→ Richiesta assegnata 1:
Individua e copia ogni riga dei record che contiene la parola "perform", distinguendo tra maiuscole e minuscole.

→ Brano del documento:
==================================================
Per l'attore, 60 anni, papà Antonio era «un inglese nato a Napoli. Nel senso che era tremendamente innamorato della sua terra e insieme un rappresentante atipico della napoletanità. Eleganza e leggerezza, capacità espressiva e misura. Ma misura nel senso migliore, quando recitava non si risparmiava: eppure rendeva i personaggi con poco, come i grandi chef che propongono pochi sapori ma valorizzati al massimo». 

Un ricordo, tra i tanti, dell'attore teatrale.
«Ero perdutamente innamorato dei suoi recital vivianei dei primi anni '70. Ero un ragazzino, non sapevo valutare criticamente la sua grandezza ma mi arrivava istintivamente. Dopo, da attore, sono riuscito a leggere meglio quelle capacità e ho capito che l'istinto aveva ragione».

Nel cinema?
==================================================
→ Richiesta assegnata 2:
Rispondi alle domande sul brano dedicato al padre dell'attore:
(a) Quanti anni ha l'attore?
(b) Di quali recital del padre era innamorato l'attore, e di quale periodo?
(c) A chi paragona il padre per il modo in cui rendeva i personaggi con poco?

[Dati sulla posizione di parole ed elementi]
==================================================
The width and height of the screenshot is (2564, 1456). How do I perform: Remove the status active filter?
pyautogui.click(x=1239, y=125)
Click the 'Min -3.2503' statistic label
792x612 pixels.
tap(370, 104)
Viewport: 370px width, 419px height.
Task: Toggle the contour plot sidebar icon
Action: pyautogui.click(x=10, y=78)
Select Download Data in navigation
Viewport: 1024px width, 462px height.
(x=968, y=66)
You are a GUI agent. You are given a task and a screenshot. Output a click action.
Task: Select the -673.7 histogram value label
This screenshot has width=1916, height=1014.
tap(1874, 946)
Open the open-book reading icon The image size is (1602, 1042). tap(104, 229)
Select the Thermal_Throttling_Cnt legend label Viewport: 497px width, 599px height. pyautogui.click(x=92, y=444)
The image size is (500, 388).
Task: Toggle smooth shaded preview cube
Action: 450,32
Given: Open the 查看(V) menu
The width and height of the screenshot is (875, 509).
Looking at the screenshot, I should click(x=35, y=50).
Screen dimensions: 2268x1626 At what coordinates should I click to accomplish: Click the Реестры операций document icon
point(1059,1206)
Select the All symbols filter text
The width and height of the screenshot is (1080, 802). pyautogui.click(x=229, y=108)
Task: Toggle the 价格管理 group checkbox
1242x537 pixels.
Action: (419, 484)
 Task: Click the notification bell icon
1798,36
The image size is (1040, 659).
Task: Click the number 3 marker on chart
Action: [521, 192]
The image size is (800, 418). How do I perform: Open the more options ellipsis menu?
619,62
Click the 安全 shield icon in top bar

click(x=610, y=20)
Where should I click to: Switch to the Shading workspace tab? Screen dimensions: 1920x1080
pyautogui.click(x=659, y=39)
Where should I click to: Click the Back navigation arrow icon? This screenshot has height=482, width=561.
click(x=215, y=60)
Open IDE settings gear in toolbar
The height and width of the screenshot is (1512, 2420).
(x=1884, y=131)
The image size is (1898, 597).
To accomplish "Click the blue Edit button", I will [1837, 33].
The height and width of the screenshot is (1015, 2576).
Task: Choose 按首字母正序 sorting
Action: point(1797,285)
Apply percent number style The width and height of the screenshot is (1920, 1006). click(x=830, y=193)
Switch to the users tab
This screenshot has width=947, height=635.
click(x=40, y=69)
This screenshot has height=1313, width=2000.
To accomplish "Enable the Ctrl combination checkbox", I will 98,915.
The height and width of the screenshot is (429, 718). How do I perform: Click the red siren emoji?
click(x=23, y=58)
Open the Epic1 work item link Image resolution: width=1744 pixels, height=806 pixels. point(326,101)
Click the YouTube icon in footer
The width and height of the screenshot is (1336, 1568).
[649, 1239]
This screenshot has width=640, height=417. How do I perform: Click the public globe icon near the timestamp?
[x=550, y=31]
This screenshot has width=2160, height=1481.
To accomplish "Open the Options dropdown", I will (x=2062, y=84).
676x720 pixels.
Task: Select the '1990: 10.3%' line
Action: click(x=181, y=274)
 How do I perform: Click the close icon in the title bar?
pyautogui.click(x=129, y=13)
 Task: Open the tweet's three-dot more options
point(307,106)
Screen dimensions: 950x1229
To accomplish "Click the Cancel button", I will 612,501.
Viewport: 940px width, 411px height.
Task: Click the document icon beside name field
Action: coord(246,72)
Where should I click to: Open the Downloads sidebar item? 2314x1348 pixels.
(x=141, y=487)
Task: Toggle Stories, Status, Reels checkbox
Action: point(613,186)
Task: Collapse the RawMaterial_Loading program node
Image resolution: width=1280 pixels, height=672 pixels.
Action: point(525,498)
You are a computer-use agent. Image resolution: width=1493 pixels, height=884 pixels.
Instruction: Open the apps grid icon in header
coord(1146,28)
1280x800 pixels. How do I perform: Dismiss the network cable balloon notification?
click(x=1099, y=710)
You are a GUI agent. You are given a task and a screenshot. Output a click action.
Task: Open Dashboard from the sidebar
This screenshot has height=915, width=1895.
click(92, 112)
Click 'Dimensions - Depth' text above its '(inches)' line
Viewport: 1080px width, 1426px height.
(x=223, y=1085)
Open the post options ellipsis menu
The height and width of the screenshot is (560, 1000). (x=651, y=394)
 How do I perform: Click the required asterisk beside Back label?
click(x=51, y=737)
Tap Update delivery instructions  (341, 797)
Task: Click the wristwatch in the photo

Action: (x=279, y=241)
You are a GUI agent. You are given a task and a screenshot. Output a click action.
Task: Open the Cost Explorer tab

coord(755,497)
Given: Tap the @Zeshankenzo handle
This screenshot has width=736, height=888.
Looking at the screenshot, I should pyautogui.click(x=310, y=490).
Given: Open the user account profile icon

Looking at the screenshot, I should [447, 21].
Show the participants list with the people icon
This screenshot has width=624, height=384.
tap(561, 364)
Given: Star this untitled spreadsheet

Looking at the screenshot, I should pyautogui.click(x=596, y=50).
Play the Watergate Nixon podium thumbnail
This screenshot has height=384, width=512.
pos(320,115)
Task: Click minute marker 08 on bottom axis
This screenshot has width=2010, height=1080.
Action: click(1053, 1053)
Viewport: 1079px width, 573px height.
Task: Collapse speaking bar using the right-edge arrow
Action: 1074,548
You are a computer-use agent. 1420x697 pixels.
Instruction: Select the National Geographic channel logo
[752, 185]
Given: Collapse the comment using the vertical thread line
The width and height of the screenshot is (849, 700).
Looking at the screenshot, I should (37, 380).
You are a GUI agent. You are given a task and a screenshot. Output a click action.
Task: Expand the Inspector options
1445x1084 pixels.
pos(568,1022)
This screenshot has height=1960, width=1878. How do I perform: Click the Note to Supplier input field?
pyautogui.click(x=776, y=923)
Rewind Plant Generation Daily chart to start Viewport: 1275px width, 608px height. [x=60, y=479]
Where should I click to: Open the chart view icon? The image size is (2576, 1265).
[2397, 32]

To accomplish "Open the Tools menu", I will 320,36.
==================================================
→ Risposta completa 1:
The width and height of the screenshot is (2564, 1456). How do I perform: Remove the status active filter?
The image size is (800, 418). How do I perform: Open the more options ellipsis menu?
The height and width of the screenshot is (429, 718). How do I perform: Click the red siren emoji?
This screenshot has width=640, height=417. How do I perform: Click the public globe icon near the timestamp?
 How do I perform: Click the close icon in the title bar?
1280x800 pixels. How do I perform: Dismiss the network cable balloon notification?
 How do I perform: Click the required asterisk beside Back label?
This screenshot has height=1960, width=1878. How do I perform: Click the Note to Supplier input field?

→ Risposta completa 2:
(a) 60 anni.
(b) Dei suoi recital vivianei dei primi anni '70.
(c) Ai grandi chef che propongono pochi sapori ma valorizzati al massimo.